Linked List: May 11, 2020

My Theory Is That Quibi Is a Dumb Idea 

Nicole Sperling, reporting for The New York Times:

Jeffrey Katzenberg hasn’t left his Beverly Hills home in nearly 50 days. Deprived of a frenetic schedule that, before the coronavirus pandemic, typically meant three breakfast meetings, three lunch meetings and a working dinner, the veteran executive has filled his days with what he calls “Zoom-a-roo” videoconferences as he tries to rejigger Quibi, the streaming app he started with Meg Whitman a little more than a month ago.

That daily schedule sounds like hell on earth.

Downloads have been anemic, despite a lineup that includes producers and stars like Jennifer Lopez, LeBron James, Idris Elba, Steven Spielberg and Chrissy Teigen.

The service, which offers entertainment and news programs in five- to 10-minute chunks, was designed to be watched on the go by people who are too busy to sit down and stream TV shows or movies. It came out when millions of people were not going anywhere because of stay-at-home orders across the country.

“I attribute everything that has gone wrong to coronavirus,” Mr. Katzenberg said in a video interview. “Everything. But we own it.”

My gut feeling is that it has nothing to do with the quarantine and everything to do with the fact that the entire concept behind Quibi is fundamentally flawed. A service where every show is broken up into 5- to 10-minute chunks for “people who are too busy to sit down and stream TV shows or movies” sounds suspiciously like a service designed for someone whose typical day is so preposterously over-scheduled that it involves, say, three meetings at breakfast, three more at lunch, and a “working dinner”. Which is like no one.

It’s stupid to design an entire streaming service for a specific device type. Make sure your streaming service works well on phones? Smart. Design it so that it only works on phones? Idiotic.

The Undo Sniff Test 

Brent Simmons, on trying two unnamed Mac apps:

I picked an action that would be 1) super-common and 2) something that every user should expect to be undo-able.

In one app, I did the thing and then chose Undo. It didn’t do anything that I could see — the Undo command was available, but had no visible effect. I did Undo again. No visible change. God knows what was happening.

In the other app, Undo just wasn’t available. This is actually better than a faulty Undo — but, still, it’s not good.

I poked around a little more, enough to find some additional bugs, and then I trashed both apps. I deleted the account I had had to create for the one app.

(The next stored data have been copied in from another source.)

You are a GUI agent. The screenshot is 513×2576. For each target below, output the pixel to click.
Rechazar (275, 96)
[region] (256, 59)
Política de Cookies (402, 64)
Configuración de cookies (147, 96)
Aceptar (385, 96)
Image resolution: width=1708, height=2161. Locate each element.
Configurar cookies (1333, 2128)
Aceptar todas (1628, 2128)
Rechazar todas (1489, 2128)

Window resizing (Brent’s other test for these two apps) and Undo support are good sniff tests. Undo especially, though — there’s nothing cosmetic about Undo support. It’s a red flag. You open a container of food and it smells foul, you throw it out. You try a new app and it doesn’t support Undo, you throw it out. And you empty the trash immediately in both cases. Get it out of the house.

Dave Grohl: ‘The Irreplaceable Thrill of the Rock Show’ 

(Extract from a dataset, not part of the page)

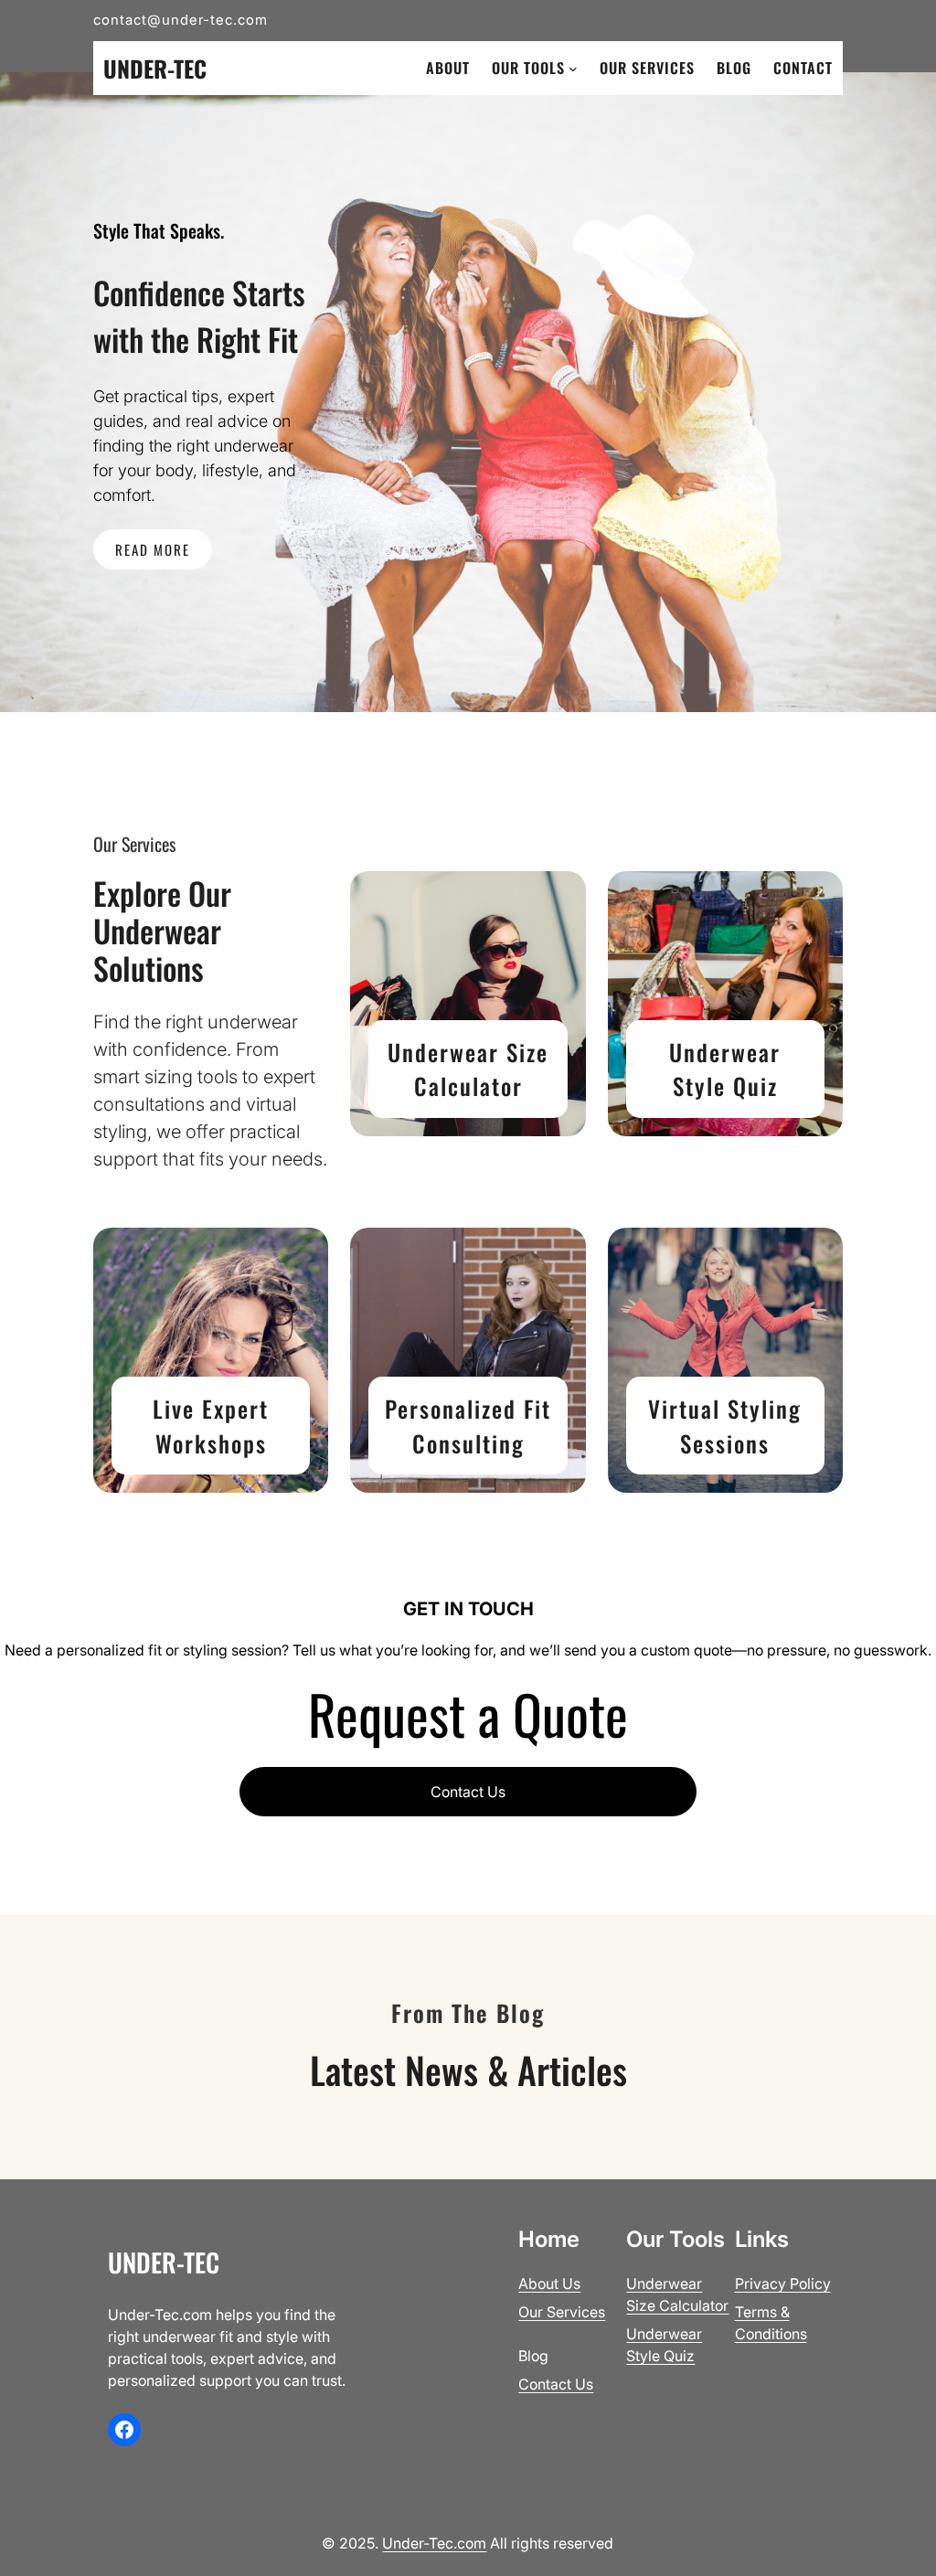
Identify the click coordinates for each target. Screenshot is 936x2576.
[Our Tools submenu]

Dave Grohl, writing at The Atlantic:

In today’s world of fear and unease and social distancing, it’s hard to imagine sharing experiences like these ever again. I don’t know when it will be safe to return to singing arm in arm at the top of our lungs, hearts racing, bodies moving, souls bursting with life. But I do know that we will do it again, because we have to. It’s not a choice. We’re human. We need moments that reassure us that we are not alone. That we are understood. That we are imperfect. And, most important, that we need each other. I have shared my music, my words, my life with the people who come to our shows. And they have shared their voices with me. Without that audience — that screaming, sweating audience — my songs would only be sound. But together, we are instruments in a sonic cathedral, one that we build together night after night. And one that we will surely build again.

Someday.

Michigan Governor Gretchen Whitmer Is the Target of Dozens of Threats on Private Facebook Groups Ahead of Armed Rally at State Capital This Week 

Steve Neavling, reporting for The Detroit Metro Times:

Metro Times gained access to four private Facebook groups that can only be seen by approved members. The pages, which have a combined 400,000 members, are filled with paranoid, sexist, and grammar-challenged rants, with members encouraging violence and flouting the governor’s social-distancing orders. […] Assassinating Whitmer is a common theme among members of the groups. Dozens of people have called for her to be hanged.

“We need a good old fashioned lynch mob to storm the Capitol, drag her tyrannical ass out onto the street and string her up as our forefathers would have,” John Campbell Sr. wrote in a group called “People of Michigan vs. Gov. Gretchen Whitmer,” which had nearly 9,000 members as of Monday morning.

Steve Doxsie had the same idea: “Drag that tyrant governor out to the front lawn. Fit her for a noose.”

“Either President Trump sends in the troops or there is going to be a midnight lynching in Lansing soon,” Michael Smith chimed in.

Others suggested she be shot, beaten, or beheaded.